--- Dataset ---
***
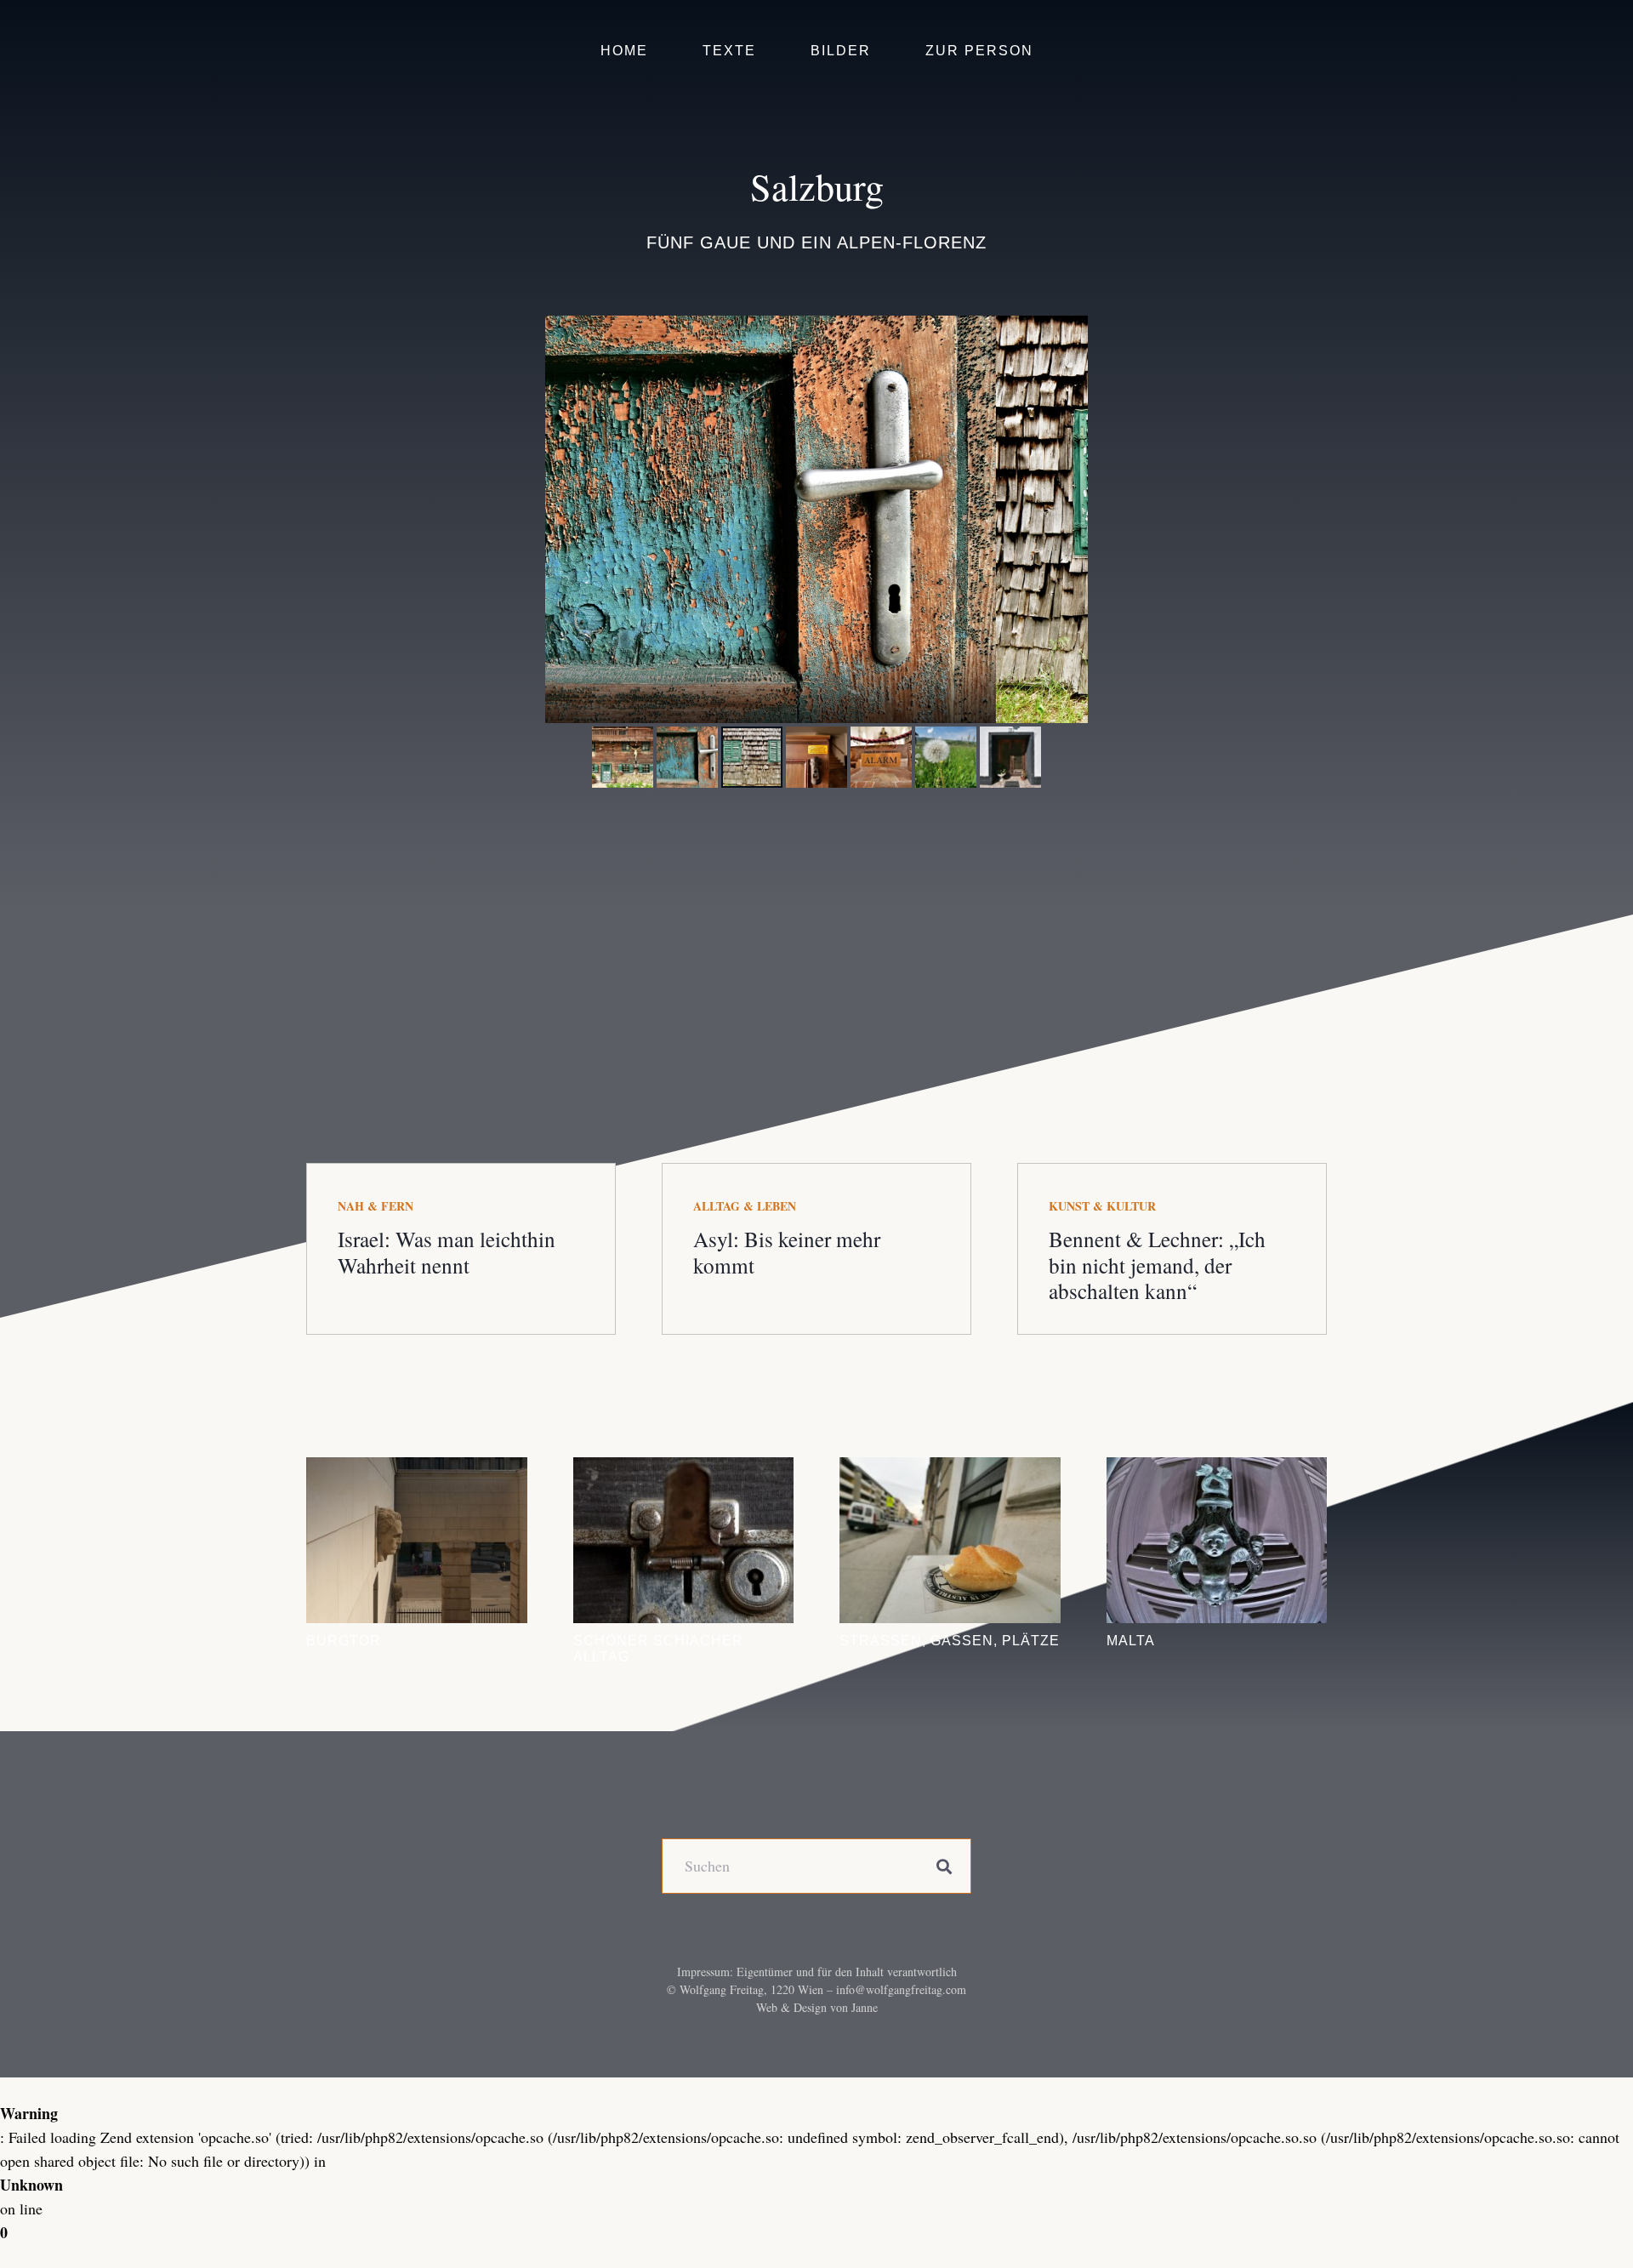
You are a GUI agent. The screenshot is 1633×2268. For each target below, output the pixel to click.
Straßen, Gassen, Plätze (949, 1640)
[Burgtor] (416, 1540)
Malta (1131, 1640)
***
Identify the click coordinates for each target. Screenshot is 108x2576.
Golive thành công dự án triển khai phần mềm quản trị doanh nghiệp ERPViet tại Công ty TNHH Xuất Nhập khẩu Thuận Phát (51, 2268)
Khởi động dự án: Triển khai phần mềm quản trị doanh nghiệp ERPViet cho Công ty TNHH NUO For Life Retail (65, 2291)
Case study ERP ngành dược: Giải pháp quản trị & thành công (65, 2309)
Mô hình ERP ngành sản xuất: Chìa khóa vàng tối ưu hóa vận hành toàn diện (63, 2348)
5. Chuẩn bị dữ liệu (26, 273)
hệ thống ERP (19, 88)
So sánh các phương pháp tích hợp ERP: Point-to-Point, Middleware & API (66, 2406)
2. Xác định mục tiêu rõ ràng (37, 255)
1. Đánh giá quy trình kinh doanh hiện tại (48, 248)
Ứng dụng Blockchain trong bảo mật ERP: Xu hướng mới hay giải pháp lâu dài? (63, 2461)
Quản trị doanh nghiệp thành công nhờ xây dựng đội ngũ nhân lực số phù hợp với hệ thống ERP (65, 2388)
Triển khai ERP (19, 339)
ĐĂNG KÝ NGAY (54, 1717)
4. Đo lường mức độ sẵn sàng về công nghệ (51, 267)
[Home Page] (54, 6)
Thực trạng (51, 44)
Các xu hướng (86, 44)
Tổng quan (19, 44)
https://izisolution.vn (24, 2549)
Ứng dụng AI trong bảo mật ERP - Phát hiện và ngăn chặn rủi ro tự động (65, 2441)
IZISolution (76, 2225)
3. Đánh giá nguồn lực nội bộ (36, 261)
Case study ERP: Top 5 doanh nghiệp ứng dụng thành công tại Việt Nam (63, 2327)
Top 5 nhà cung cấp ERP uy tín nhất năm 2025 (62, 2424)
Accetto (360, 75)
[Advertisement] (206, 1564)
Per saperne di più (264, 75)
***
--- What is required ---
Determine how many lines in the entries above hold the string "khai", then report that number and nothing further.

--- Expected answer ---
3